**Assigned task:** When the line containing "700x1245 pixels." appears in the entries below, begin printing there and stop after the line containing "Click the send"; print each of those lines exactly and no other line.

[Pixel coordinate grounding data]
__________

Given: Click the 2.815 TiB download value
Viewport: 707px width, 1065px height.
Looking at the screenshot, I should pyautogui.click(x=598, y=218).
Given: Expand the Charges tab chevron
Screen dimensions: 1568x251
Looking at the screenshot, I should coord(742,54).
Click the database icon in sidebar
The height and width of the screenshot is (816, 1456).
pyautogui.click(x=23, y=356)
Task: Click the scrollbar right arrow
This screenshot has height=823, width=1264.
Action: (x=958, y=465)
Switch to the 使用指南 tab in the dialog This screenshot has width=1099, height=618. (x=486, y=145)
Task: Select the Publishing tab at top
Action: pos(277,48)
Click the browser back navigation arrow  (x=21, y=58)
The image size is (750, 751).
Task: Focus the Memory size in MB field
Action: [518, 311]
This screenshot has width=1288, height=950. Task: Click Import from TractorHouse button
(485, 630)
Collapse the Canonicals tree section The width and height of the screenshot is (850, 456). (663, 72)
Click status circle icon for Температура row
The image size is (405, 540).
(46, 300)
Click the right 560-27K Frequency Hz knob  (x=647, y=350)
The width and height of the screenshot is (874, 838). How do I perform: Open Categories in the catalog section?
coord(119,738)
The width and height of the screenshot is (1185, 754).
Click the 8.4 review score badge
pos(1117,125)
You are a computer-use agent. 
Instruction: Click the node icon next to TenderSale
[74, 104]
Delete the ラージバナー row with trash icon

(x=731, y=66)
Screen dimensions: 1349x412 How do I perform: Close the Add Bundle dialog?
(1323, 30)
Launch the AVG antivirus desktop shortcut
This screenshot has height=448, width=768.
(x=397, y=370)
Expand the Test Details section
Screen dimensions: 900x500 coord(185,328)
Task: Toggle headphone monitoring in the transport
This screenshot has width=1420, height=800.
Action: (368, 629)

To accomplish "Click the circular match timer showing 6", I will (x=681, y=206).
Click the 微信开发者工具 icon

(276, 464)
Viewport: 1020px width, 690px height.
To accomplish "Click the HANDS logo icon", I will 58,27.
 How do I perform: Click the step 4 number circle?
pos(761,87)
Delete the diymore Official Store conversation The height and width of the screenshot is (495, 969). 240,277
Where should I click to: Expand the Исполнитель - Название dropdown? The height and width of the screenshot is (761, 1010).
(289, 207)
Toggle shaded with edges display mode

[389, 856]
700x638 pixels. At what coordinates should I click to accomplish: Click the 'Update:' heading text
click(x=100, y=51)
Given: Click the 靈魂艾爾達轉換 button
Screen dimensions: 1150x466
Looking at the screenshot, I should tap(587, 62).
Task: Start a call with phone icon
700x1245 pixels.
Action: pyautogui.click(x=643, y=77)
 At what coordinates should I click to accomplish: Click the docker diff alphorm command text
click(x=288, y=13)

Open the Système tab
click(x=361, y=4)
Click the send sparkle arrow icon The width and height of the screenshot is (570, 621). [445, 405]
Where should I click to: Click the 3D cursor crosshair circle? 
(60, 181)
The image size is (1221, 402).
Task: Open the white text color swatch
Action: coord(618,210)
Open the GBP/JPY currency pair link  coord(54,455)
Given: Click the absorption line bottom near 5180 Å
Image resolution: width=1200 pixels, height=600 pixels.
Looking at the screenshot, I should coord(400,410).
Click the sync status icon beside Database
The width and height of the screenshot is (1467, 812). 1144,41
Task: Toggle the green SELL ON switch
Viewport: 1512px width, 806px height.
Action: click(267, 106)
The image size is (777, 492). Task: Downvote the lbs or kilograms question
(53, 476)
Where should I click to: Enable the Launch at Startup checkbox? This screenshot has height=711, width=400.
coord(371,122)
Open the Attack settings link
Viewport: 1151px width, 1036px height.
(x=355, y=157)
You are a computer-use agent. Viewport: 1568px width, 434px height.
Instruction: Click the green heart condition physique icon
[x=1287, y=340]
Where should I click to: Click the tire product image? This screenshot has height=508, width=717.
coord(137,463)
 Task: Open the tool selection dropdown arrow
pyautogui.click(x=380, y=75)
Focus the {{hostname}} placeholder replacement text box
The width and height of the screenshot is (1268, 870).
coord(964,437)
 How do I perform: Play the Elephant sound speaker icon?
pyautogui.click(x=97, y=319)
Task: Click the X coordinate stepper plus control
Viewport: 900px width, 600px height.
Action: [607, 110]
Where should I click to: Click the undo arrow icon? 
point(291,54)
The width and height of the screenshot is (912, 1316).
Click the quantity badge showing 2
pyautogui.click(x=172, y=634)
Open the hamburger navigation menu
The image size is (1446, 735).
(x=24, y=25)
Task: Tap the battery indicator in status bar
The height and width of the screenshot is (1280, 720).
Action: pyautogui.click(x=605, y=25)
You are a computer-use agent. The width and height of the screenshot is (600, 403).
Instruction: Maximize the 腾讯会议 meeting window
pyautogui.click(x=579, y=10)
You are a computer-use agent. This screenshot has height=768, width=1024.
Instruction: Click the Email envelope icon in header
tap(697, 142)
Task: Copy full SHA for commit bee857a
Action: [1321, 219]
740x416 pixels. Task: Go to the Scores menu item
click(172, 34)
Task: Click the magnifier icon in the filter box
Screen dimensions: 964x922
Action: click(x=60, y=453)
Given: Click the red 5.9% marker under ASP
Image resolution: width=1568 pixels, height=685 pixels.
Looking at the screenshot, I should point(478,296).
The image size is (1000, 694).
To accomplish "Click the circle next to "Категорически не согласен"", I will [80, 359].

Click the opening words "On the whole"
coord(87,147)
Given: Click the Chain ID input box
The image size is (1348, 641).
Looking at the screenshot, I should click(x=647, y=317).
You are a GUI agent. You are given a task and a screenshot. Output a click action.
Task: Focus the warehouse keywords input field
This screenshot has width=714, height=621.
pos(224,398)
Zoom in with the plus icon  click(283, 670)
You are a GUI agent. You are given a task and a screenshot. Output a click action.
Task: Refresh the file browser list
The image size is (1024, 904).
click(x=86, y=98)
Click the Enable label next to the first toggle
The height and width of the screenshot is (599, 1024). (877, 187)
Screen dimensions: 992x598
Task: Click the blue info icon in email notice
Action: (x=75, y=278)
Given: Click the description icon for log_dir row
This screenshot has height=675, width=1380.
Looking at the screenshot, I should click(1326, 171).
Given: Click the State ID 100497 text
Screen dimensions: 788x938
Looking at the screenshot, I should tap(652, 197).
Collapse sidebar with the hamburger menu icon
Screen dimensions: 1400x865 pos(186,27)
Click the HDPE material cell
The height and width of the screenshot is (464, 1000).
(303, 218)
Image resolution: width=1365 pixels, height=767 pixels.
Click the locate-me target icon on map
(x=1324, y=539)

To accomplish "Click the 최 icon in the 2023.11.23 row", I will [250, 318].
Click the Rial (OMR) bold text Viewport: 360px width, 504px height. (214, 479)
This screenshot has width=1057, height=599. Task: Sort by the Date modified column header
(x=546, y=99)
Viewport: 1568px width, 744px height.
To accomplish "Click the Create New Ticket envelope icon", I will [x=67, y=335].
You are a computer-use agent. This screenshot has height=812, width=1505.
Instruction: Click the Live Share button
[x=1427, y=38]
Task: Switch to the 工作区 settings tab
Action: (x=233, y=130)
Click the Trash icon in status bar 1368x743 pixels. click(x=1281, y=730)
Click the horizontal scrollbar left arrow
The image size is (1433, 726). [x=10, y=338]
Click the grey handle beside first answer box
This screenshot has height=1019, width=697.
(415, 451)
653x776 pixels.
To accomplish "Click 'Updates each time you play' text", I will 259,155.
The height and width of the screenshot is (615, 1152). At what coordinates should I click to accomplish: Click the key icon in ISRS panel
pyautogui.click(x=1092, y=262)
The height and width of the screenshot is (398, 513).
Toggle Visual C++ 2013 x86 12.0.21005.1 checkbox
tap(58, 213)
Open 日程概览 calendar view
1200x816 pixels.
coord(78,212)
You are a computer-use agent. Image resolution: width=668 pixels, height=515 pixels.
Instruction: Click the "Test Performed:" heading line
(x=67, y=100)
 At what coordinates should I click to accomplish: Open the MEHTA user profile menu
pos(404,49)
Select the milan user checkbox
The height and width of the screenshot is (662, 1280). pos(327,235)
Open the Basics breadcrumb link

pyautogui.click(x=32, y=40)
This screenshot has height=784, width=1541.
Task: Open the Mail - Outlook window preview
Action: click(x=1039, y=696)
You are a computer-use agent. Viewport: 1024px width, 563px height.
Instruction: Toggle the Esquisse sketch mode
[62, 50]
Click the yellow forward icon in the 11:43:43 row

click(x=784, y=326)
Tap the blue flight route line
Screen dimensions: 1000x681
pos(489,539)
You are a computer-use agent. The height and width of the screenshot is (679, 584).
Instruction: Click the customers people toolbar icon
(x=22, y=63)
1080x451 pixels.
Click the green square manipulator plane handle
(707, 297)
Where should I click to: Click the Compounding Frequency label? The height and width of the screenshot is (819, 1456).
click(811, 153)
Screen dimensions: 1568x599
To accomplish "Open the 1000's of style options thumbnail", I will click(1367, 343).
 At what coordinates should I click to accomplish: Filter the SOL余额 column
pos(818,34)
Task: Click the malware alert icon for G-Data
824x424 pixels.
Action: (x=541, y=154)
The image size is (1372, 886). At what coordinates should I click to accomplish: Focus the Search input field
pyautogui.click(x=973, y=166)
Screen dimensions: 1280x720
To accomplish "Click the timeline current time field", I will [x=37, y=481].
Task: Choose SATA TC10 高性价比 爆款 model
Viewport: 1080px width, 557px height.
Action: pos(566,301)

__________

**Your solution:**
700x1245 pixels.
Action: pyautogui.click(x=643, y=77)
 At what coordinates should I click to accomplish: Click the docker diff alphorm command text
click(x=288, y=13)

Open the Système tab
click(x=361, y=4)
Click the send sparkle arrow icon The width and height of the screenshot is (570, 621). [445, 405]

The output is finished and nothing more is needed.